Egyptian philanthropist and social worker

Hidiya Hanim Barakat (1898 – 1969) was an Egyptian philanthropist and social worker who worked to improve the welfare of Egyptian people.

==Early life==
Hidiya Hanim Barakat was born in 1898 to a palace official. As a child, she attended school at the Nôtre Dame de la Mère de Dieu convent. When she was twenty, she married Bahieddine Barakat, a lawyer from a prominent political family. The Barakat family encouraged her interest in welfare issues, seeing her and her work as a venue through which they could distribute Wafdist materials.

== Work ==
With the help of Egyptian princess Ayn al-Hayat, Barakat formed a group of philanthropists. In 1908, the group opened a medical clinic in Cairo. In 1909, Barakat expanded the group to include other women, including Huda Sha'rawi, and renamed it to Mabarrat Muhammad Ali, later better known as the Mabarrat. The group continued to work to improve Egyptian welfare, later opening a hospital in the Abdin province of Cairo. Barakat served as the treasurer of the group, which continued their work to improve healthcare for people throughout Egypt, particularly focusing to improve the issues of infant mortality, epidemic response, and vaccination. She also worked to coordinate what became a group of clinics and mobile vaccination clinics.
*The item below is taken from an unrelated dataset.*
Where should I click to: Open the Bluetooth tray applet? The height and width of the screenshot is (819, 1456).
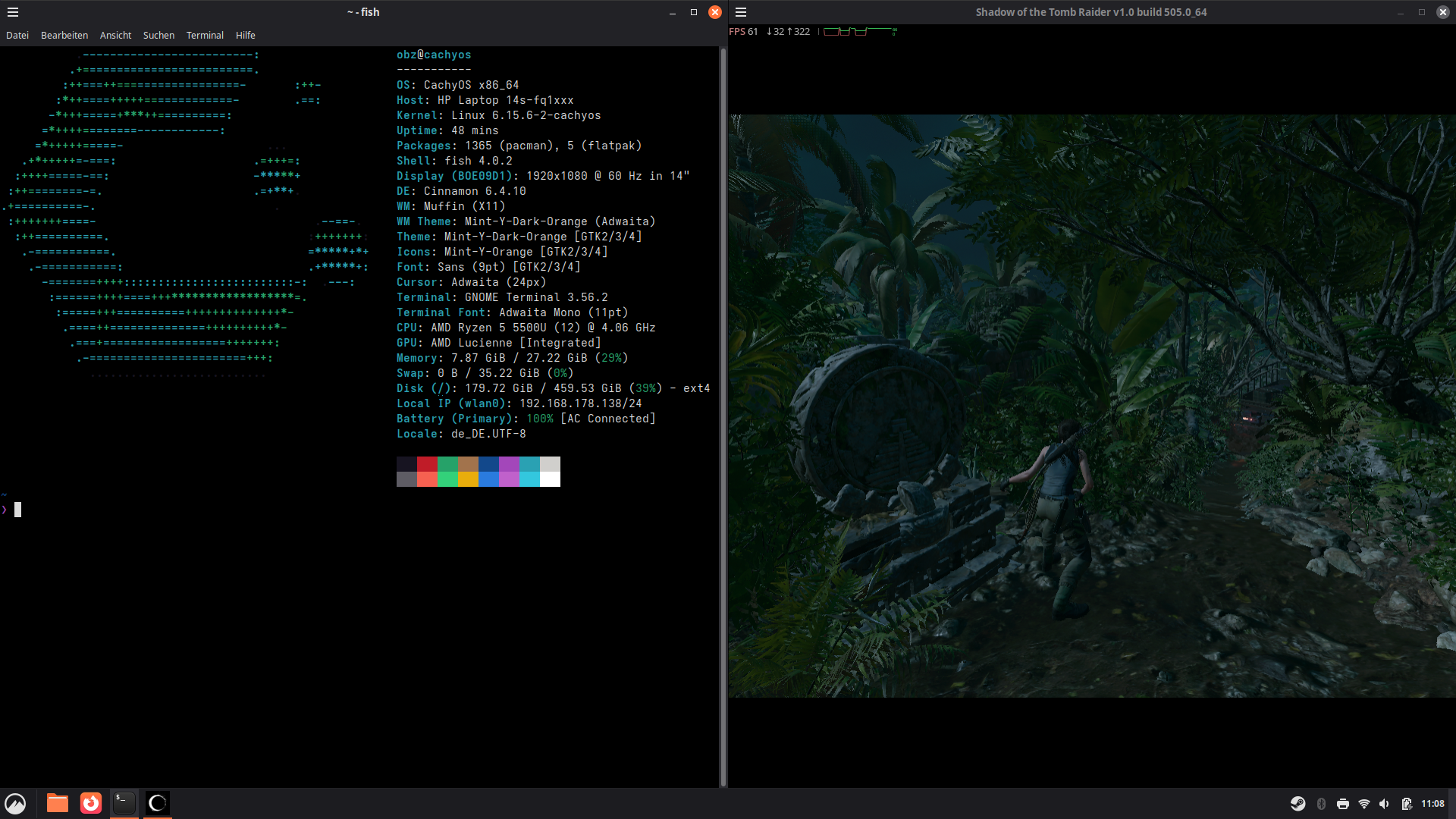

In 1919, Barakat cofounded the Society of the New Woman to work on and sponsor not only welfare programs, but also programs for education, trade instruction, childcare, and orphanages.

By the 1950s, the Mabarrat had become the most wide-reaching organization within Egypt. In 1952, Barakat was elected the president of the group. In 1956, Barakat's youngest daughter followed her as president.

The Mabarrat was able to establish twelve hospitals in Egypt by 1961. By 1964, the government took over the management of these hospitals, as well as the control of the orphanages and clinics that the group had established.

==Legacy==
After Barakat's death, President Anwar Sadat stated "We are all pupils of Hidiya Barakat." A number of Egyptian projects were named after her.